しかしそこに並んでいる人を見ると疲労が見える。水筒や軽食はあるようだが、冷えて味気ないのだろう。そこでミチナガは使い魔達を使って小銭稼ぎをすることにした。
「あったかいスープはいかが~軽食もあるよ~」
「お、スープくれ。そっちの軽食も美味そうだな。」
「毎度~」
ミチナガが手押し車を押しながら売り歩くと商品がどんどん売れていく。やはり長時間並び続けるのは腹も減るし、身体も冷える。他にも大して腹は減っていないが、暇だし口さみしい気もするので食べるものまで現れた。
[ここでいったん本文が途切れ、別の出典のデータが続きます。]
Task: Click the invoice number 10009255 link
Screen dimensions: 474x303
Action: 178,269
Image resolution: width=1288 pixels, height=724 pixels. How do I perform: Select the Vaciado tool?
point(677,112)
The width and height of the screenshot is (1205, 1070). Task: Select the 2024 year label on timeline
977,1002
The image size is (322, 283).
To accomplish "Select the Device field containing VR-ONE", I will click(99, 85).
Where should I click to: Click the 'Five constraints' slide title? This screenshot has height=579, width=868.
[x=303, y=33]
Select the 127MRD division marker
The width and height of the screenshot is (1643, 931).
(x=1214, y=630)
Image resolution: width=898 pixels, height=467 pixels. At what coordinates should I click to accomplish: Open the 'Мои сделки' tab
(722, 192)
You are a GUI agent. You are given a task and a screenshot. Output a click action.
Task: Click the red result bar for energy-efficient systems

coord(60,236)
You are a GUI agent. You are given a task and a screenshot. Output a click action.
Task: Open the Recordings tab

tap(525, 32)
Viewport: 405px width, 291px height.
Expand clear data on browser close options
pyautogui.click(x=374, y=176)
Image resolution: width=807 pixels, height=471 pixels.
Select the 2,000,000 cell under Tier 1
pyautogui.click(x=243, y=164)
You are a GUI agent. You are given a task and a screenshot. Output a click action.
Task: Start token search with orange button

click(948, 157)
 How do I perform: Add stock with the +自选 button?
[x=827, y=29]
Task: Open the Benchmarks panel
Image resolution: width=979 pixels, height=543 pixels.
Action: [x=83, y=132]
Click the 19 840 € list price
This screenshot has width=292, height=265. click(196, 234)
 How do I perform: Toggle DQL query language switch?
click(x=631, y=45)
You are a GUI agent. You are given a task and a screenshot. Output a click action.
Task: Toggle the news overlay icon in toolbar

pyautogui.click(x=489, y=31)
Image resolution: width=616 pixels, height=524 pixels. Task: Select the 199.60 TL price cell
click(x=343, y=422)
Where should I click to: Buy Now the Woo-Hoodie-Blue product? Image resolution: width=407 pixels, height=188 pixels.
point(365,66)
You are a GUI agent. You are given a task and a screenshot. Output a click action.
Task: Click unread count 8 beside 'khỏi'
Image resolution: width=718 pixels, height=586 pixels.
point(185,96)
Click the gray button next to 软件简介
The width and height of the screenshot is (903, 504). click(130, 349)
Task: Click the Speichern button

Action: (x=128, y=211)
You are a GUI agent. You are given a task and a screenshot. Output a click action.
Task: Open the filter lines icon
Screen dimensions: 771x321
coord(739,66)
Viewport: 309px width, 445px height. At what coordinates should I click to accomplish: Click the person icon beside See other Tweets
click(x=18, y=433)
なかなかの売れ行きだが、ミチナガ商会の現在の収入から考えれば大したことはない。しかしミチナガとしては暇つぶしどころか、久しぶりに自ら歩き売りをしたのが案外楽しい。そんなこんなで開園ちょっと前までぶらぶらと売り歩いていると売り上げは金貨数枚まで伸びた。
「おお兄ちゃん。遊ぶ金は手に入ったか?」
「ええ、丸一日遊べそうですよ。」
売り歩いたことでこの行列の人々と随分仲良くなった。軽口を聞きながら荷物を片付け先頭で待っているとVMTランドのスタッフがやって来た。そして開園前に軽く挨拶を始めたのだが、先頭に並んでいるミチナガの姿を見て固まった。
「あれ?どうしたの?大丈夫?」
「え!あ…大丈夫です。えっと…あれ?そっくりさん?いやでも……ミチナガ様ですよね?え?開園前から並んでいたんですか?」
「日の出前から並んで先頭ゲットしました!」
「いや…ちょ…本も…な、なんでミチナガ様がわざわざ並んでいるんですか!あなたこのランドの最高責任者の一人ですよね!?」
あまりに動揺しているのか拡声器を使ったままの状態でそんなことを言ってしまったスタッフにより、ミチナガのことが公になった。というか売り歩いたのが原因で顔は知られているので今の一声で行列のほぼ全員にミチナガの正体が明らかになった。
「え?あ、あんた…ここの最高責任者なの?」
「え~まあうん。そうだけど。並ぶのはこういうのの醍醐味だよ。それにみんな並んでいるのに一人横から入っていくのは不公平でしょ。それと今日はただの客です。思いっきり楽しむつもりなので!あ、それからもう時間だと思うけど?」
「え、あ…すみません。じゃなくて!ええっと…ああ、もう!開園します!!」
門が開くとミチナガは前日に用意しておいた入場券をスタッフに見せて入場する。そして目の前に広がるVMTランドという別世界を前にミチナガは感動を覚えた。これがヴァルドールの夢の結晶なのだと。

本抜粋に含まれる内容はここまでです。